In it the committee claims to have pieced together evidence of British state involvement in the Finucane case which has emerged since the killing on February 12th, 1989.

It further claims to have new information and is calling for a full, judicial inquiry into the murder. Their call is supported by a series of non-governmental organisations and political parties.

READ MORE

The Lawyers Committee says its new information centres on RUC interrogation notes which confirm that a police double agent prosecuted for the murder in 1999 made significant admissions about his involvement in the killing in 1990.

It also claims to have evidence that a former member of a covert British army unit knew that both the army and police understood Mr Finucane's life was under threat from the UDA but that he was not told.

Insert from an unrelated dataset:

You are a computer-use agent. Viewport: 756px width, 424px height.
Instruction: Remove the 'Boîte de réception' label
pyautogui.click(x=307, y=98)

It also claims that a recently-retired police officer has detailed the many threats he has received from officers in the RUC's intelligence division in response to his attempts to pursue the prosecution of a man who had confessed to being one of the two gunmen in the murder. The committee is pushing for a full inquiry as it believes that a proposal dealing with the matter which was concluded at the Weston Park negotiations last August on the future of the North's institutions is deficient.

The two governments and the North's political parties agreed last summer that an international judge should oversee the Finucane case and five other contentious killings.

The committee believes this measure would be ineffective as it would delay thorough investigation and allow more time to those who wish to hide information and degrade evidence.

It says that only a full judicial inquiry with appropriate powers could push the investigation forward and that official investigations into Mr Finucane's murder have not satisfied basic requirements of international law.

It adds that, under the European Convention on Human Rights, any inquiry must be carried out independent of the security forces implicated in the killing and that other standards of accountability and public scrutiny have not been met.

"In the 13 years since Finucane was gunned down in his home, the evidence of security-force involvement in the murder and subsequent cover-up has continued to swell," the committee says.

"Despite this, the record demonstrates a decided lack of political will to get at and make public the full truth about what happened. This failure to publicly uncover the truth undercuts the \government's commitment to fundamental principles of democratic accountability."